LeetCode 88 — Merge Sorted Array（C++ Java Python）

题目：http://oj.leetcode.com/problems/merge-sorted-array/

Given two sorted integer arrays A and B, merge B into A as one sorted array.

Note:

You may assume that A has enough space (size that is greater or equal to m + n) to hold additional elements from B. The number of elements initialized in A and B are m and nrespectively.
题目翻译：

给定两个有序整数数组A和B，把B并入A成为一个有序数组。

注意：

可以假设A有足够的空间（大小大于等于m + n）来保存来自B的额外元素。A和B的初始元素个数分别为m和n。

分析：

        从后向前考虑。如果A中的先遍历完，应把B中剩下的元素复制到A中。

**数据部分**
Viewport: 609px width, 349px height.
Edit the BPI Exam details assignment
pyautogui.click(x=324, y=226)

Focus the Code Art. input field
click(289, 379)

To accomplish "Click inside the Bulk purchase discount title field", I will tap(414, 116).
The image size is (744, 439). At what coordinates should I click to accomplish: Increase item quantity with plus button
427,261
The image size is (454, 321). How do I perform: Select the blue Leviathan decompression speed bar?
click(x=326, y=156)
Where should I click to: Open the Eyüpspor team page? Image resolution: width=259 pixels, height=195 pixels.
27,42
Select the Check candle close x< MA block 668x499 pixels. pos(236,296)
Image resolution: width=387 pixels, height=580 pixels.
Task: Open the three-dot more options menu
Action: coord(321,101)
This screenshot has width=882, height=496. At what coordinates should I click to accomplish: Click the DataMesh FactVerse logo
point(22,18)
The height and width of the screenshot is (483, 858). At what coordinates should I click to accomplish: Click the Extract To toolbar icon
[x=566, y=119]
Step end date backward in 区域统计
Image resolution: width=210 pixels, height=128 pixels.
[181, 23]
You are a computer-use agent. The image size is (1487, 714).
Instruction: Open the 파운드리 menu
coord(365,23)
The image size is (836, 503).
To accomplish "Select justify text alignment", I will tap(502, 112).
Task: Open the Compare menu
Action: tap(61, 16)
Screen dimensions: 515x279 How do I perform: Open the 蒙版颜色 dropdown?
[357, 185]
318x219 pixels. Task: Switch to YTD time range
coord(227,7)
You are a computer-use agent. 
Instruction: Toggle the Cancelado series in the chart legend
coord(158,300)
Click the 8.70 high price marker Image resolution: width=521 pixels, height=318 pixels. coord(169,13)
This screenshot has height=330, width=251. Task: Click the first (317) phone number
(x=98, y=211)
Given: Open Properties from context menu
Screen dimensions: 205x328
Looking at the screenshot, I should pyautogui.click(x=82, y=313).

**给定练习**
根据节选文本的分析部分，如果A中的元素先遍历完，应该怎么做？

**任务答案**
应把B中剩下的元素复制到A中。